Welcome back, Cathy!
Your classification of the four methods of fixing belief describes the "A
Priori Method" as "private, reasoned". But as Peirce describes it (EP1:118-19),
it is no more "private" than the method of Authority; indeed it is more public,
in that it recognizes a broader range of other people's ideas as being worthy
of consideration. Actually I don't like to call it the "A Priori Method"
because that does make it sound private, when actually it's quite social in
practice. I think it might better be called the method of Consensus, where
beliefs are fixed by agreement rather than tested against experience. It is
reasoning prior to experiment, not prior to dialogue and debate with other
reasoners. (Though of course a dialogue *can* be internal.)
gary f.
} A man must not swallow more beliefs than he can digest. [Havelock Ellis] {
www.gnusystems.ca/gnoxic.htm }{ gnoxics
-----Original Message-----
From: Catherine Legg [mailto:[email protected]]
Sent: 2-May-14 5:59 AM
Hi everyone,
Having not been able to wrest open my peirce-l inbox for some time, I was able
to peruse the chapter 6 thread pretty much in one reading last night.
It was very nice to see the various themes unfold and develop before my eyes.
Thank you Jeff K for your rich account of Peircean epistemology - informed by
your own research career in this area - that you used to put a very lucid
context around Kees' treatment. Thank you Jeffrey D for the sophisticated
Kantian scholarly framework you brought to bear, and the many probing questions
you asked to try to push the discussion deeper.
Here are some thoughts I had:
Ben pointed out how ethics and aesthetics might be seen to be in the background
even of Peirce's remarks at the end of his very early paper FoB. It was
possibly even unrecognised by Peirce at that point that these prior sciences
were already 'growing there'. This was really interesting to me - thanks, Ben.
Jeff K (and others) drew this out by distinguishing between an 'efficiency
argument' and an 'ethical argument' in FoB for the method of science over the
other three methods, suggesting that Peirce might have vacillated between the
two. I wonder if we might put the two back together, though, via the discussion
of 'ultimate ends' and 'the only evil is not to have an ultimate end', that
took place at the tail-end of Chapter 4 between Stefan, Phyllis, Gary, Matt and
others.
Sam said we should distinguish between the claim that the 4th method is the
only one for which it makes sense to say there is a right and wrong way of
applying it, and the claim that science is self-correcting. Jeff D conceded
this point, but I'm not sure I agree. What is it to self-correct other than to
recognise that one is going about one's chosen task wrongly?

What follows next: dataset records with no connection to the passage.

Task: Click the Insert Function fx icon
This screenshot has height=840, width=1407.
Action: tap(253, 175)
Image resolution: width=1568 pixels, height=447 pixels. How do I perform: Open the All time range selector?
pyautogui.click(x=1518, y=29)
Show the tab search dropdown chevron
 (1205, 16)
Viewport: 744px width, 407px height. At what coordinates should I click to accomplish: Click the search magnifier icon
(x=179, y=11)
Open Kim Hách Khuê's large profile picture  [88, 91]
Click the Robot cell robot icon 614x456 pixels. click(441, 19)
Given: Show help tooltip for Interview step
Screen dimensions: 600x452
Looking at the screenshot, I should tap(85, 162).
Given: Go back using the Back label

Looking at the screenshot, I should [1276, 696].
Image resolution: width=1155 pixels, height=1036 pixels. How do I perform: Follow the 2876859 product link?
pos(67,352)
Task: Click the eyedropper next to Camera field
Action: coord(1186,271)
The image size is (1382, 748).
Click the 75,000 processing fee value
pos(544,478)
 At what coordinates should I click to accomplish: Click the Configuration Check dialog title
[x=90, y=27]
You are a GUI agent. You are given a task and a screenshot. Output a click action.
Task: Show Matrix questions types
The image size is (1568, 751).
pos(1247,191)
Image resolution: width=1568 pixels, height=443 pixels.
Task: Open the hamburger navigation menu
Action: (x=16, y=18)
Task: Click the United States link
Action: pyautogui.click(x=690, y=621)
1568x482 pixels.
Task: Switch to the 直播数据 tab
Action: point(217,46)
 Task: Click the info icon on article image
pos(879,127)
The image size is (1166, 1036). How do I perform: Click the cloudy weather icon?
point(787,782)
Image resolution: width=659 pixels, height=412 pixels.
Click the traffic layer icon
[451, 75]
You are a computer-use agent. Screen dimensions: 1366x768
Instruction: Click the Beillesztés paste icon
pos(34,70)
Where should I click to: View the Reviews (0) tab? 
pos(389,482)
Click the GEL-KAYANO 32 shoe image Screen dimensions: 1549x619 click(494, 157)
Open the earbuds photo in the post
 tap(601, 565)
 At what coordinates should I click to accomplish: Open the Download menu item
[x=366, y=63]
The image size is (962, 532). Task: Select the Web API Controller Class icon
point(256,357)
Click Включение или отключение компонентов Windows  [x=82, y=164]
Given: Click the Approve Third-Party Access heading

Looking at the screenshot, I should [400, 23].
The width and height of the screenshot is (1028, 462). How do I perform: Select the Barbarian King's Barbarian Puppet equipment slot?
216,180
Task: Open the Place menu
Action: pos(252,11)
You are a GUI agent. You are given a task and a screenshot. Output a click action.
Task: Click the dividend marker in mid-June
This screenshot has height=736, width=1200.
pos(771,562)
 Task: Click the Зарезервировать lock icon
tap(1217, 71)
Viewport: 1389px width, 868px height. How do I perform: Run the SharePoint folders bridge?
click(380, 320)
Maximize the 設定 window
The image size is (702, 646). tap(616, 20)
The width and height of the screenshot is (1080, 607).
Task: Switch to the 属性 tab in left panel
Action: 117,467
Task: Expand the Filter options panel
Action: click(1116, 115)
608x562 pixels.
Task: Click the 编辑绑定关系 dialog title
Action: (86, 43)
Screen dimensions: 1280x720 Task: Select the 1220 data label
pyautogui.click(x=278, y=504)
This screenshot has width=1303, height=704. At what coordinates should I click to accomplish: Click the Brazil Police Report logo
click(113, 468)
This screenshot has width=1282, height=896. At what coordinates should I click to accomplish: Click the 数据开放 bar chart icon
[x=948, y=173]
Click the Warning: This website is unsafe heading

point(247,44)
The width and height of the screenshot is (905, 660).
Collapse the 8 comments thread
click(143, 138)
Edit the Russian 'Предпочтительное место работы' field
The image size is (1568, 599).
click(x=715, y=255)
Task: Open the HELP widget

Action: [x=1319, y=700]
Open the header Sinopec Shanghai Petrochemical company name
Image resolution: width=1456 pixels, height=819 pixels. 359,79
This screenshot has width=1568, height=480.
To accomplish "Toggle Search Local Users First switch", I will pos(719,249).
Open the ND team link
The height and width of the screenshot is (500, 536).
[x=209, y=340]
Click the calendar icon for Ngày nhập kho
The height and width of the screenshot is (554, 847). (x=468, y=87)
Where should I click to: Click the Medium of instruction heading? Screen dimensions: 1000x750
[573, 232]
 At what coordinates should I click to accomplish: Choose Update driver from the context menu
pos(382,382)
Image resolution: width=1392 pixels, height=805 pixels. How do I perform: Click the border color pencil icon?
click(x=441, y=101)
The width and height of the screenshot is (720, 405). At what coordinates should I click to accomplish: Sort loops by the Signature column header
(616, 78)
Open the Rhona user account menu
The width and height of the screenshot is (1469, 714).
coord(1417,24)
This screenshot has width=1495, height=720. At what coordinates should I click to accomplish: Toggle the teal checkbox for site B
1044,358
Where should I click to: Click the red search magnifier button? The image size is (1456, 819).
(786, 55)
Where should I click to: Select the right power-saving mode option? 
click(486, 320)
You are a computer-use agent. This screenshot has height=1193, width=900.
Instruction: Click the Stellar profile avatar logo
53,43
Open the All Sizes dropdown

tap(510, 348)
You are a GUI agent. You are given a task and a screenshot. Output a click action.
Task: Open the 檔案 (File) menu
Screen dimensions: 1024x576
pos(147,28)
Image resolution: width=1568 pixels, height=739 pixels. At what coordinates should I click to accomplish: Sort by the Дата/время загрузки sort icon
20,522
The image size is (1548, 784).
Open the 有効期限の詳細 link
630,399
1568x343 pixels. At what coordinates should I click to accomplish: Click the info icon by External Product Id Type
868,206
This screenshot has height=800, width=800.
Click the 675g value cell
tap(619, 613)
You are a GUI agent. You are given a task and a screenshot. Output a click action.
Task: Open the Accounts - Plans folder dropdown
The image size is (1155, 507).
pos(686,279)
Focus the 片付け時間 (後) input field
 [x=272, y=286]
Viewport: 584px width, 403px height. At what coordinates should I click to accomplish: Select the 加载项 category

This led into a very interesting discussion of whether the 4th method really is
the only one that allows self-correction, as Peirce claims. I was thinking
perhaps the method of authority also allows for *some* kind of right or wrong
way of applying it. For instance we might imagine a group of scholastic
philosophers realising that they had 'got Aristotle all wrong'. Peirce may try
to get out of this by arguing that in that case the medieval scholars have
begun scientific inquiry into the views of Aristotle, but this sounds a bit too
easy of a solution, which broadens the concept of scientific inquiry merely to
solve the problem. I was thinking that it would be the method of authority that
would allow self-correction if any of the other 3 methods did, since that is
the other 'public' method. I subscribe to a characterisation of the 4 methods
that I can't remember where I picked up, but it goes like this:
Method of Tenacity: private, random
Method of Authority: public, random
A Priori Method: private, reasoned
Method of Science: public, reasoned
Using this taxonomy I considered Jeff D's fascinating question of whether these
4 methods are the only possible. I was initially inclined to answer yes,
because the taxonomy considered this way might be said to cover all of logical
space. However, the examples Jeff D gave were very intriguing.
With the dialectical method I agreed with Ben that it probably collapsed into
the a priori method. The hermeneutic method I think is what the scholastic
philosophers are doing with Aristotle above. But the genealogical
method.............????? Maybe this breaks the mold? And Peirce seems to be
relying on it more and more in his later philosophy insofar as he invokes an
evolutionarily developing instinct, rather than ratiocination, as a guiding
principle in inquiry.... I don't know.